- [Task goal]: Give back exactly the line that contains "You are a computer-use" and all the lines after it in the records below, to the very last, with no other output.

- [Supplied material]:
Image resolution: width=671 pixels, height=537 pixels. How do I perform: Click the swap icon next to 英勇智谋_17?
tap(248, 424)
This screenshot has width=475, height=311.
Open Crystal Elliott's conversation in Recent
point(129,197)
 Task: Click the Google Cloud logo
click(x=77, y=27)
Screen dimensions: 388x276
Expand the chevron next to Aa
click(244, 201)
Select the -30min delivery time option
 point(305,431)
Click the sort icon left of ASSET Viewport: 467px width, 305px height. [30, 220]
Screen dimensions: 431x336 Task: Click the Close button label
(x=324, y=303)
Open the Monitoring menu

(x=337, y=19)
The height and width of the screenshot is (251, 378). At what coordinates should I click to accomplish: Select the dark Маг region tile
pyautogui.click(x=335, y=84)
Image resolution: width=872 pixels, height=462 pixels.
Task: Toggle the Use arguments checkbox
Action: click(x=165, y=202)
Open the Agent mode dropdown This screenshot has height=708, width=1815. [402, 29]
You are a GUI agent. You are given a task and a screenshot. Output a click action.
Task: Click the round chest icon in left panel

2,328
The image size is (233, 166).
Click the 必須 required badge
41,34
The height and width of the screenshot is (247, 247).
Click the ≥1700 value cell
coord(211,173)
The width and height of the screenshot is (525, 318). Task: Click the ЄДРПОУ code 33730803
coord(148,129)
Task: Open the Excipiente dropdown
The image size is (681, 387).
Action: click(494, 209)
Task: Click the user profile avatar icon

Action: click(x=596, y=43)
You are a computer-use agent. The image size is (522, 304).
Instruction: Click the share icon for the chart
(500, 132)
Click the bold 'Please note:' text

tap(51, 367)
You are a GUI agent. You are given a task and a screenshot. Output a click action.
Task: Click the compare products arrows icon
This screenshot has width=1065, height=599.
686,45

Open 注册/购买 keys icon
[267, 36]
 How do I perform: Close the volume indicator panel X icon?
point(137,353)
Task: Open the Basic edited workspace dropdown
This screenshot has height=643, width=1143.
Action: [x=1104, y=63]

- [Exercise solution]:
You are a computer-use agent. The image size is (522, 304).
Instruction: Click the share icon for the chart
(500, 132)
Click the bold 'Please note:' text

tap(51, 367)
You are a GUI agent. You are given a task and a screenshot. Output a click action.
Task: Click the compare products arrows icon
This screenshot has width=1065, height=599.
686,45

Open 注册/购买 keys icon
[267, 36]
 How do I perform: Close the volume indicator panel X icon?
point(137,353)
Task: Open the Basic edited workspace dropdown
This screenshot has height=643, width=1143.
Action: [x=1104, y=63]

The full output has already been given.